The required output is the lines below from the line containing "Task: Open the Actions dropdown" to the line containing "The width and", inclusive, retyped exactly. No other lines belong in it.

EXTRACTED ENTRIES START

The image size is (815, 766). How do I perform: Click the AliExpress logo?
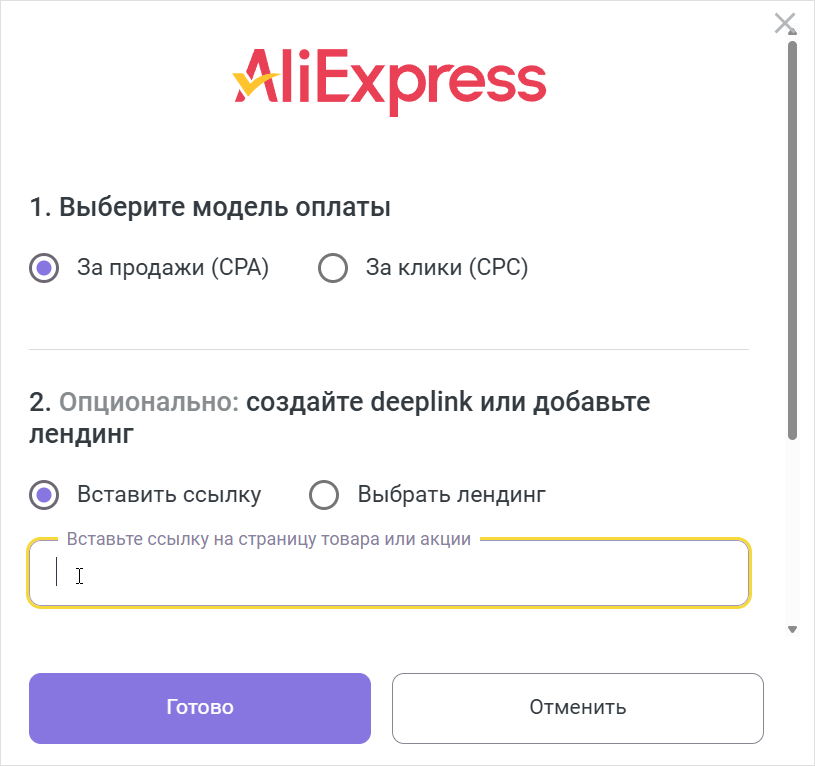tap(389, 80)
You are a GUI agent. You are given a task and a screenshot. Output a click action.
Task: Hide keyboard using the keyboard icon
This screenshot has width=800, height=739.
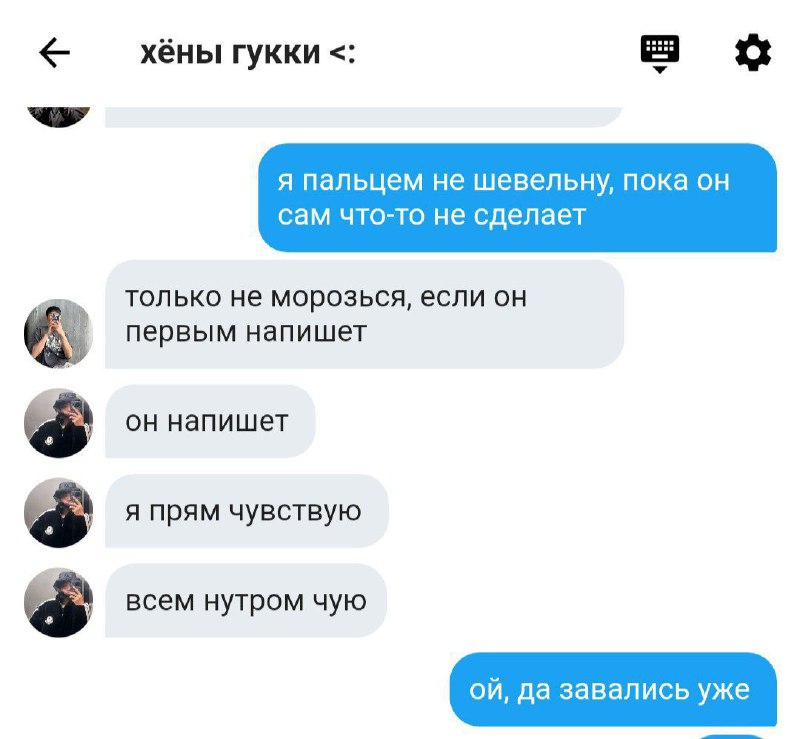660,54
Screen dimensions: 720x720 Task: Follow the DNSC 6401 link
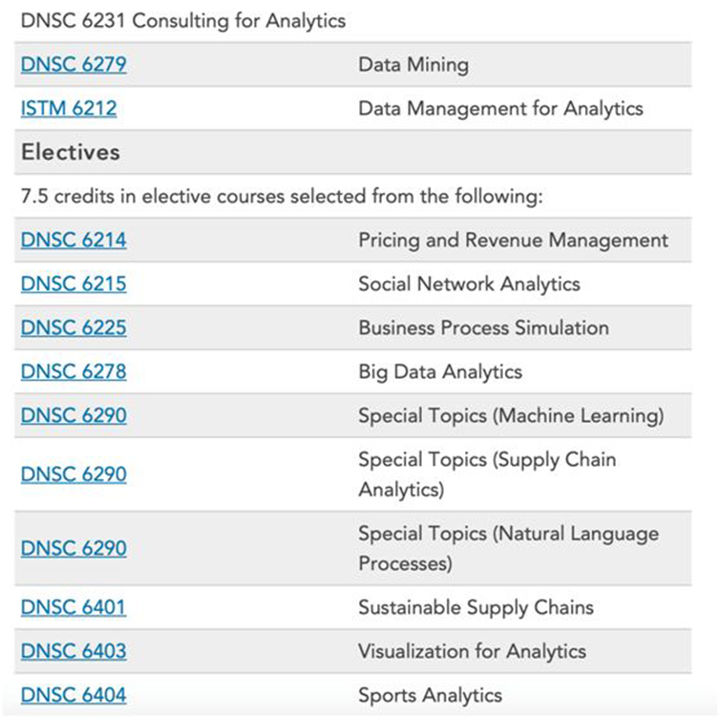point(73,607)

EXTRACTED ENTRIES END
EXTRACTED ENTRIES START

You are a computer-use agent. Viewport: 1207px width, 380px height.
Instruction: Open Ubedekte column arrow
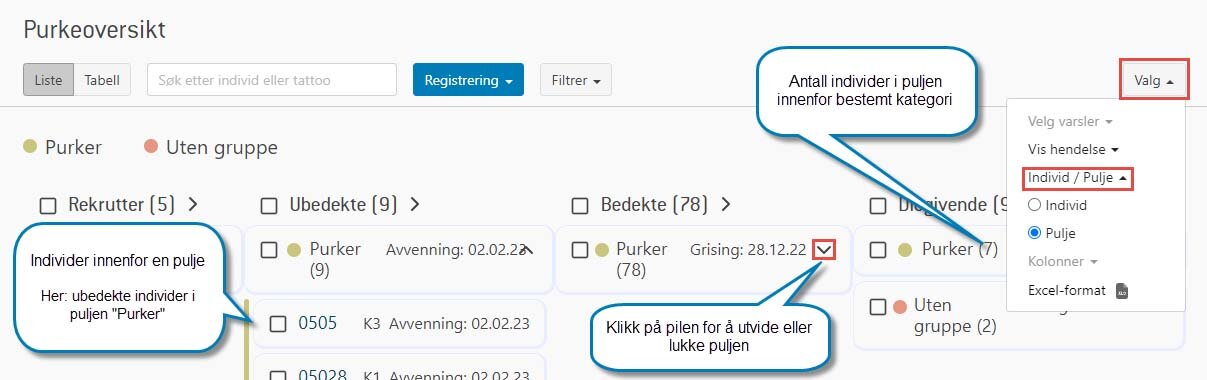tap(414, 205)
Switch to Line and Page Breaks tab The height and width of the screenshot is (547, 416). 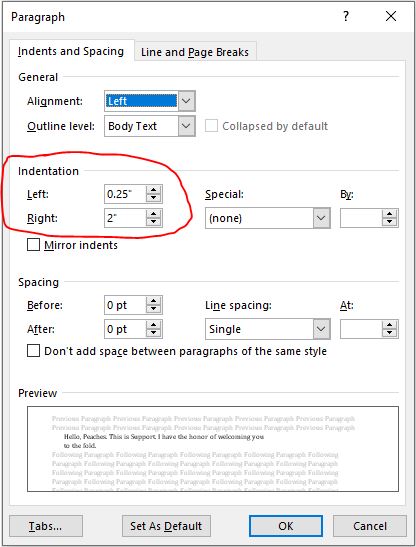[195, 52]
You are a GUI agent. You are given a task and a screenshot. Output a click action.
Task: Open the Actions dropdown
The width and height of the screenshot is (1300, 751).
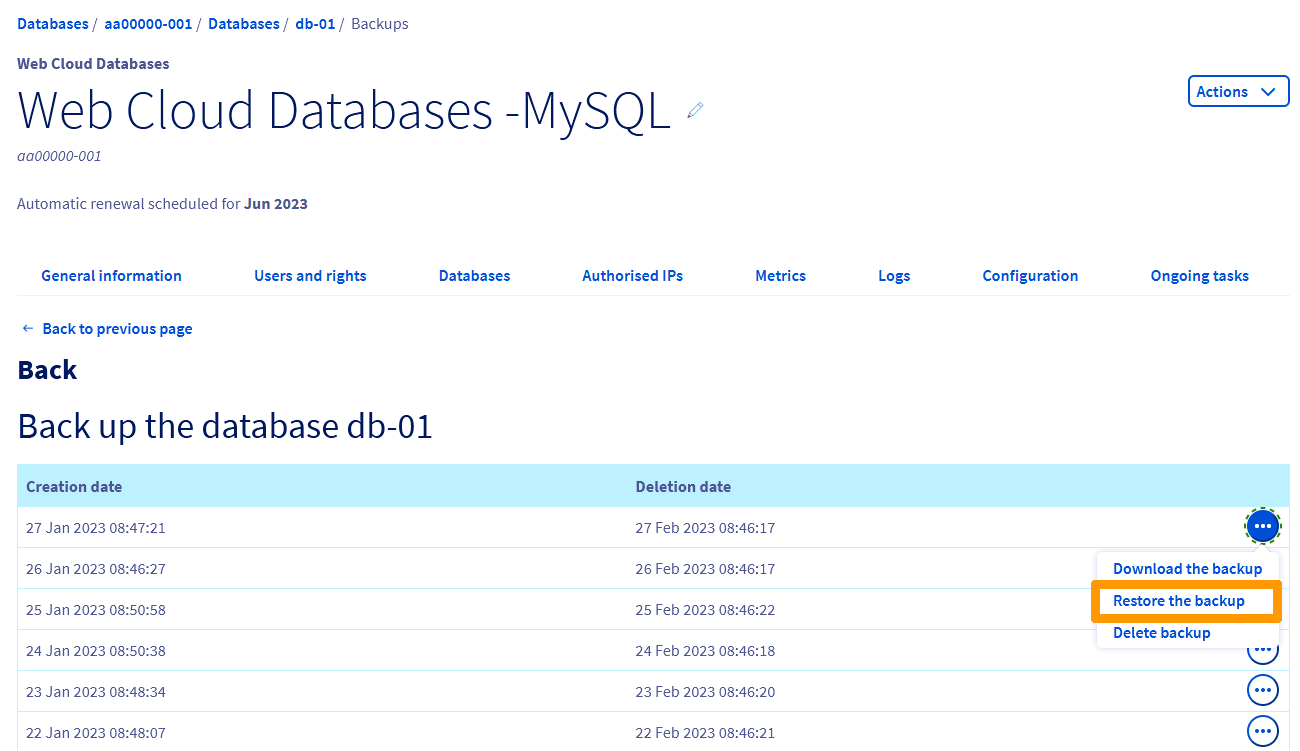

EXTRACTED ENTRIES END
EXTRACTED ENTRIES START

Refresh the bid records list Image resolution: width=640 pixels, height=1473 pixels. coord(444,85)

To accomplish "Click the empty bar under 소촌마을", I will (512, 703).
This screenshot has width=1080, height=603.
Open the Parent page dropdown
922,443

EXTRACTED ENTRIES END

### SOLUTION TO THIS EXERCISE
Task: Open the Actions dropdown
The width and height of the screenshot is (1300, 751).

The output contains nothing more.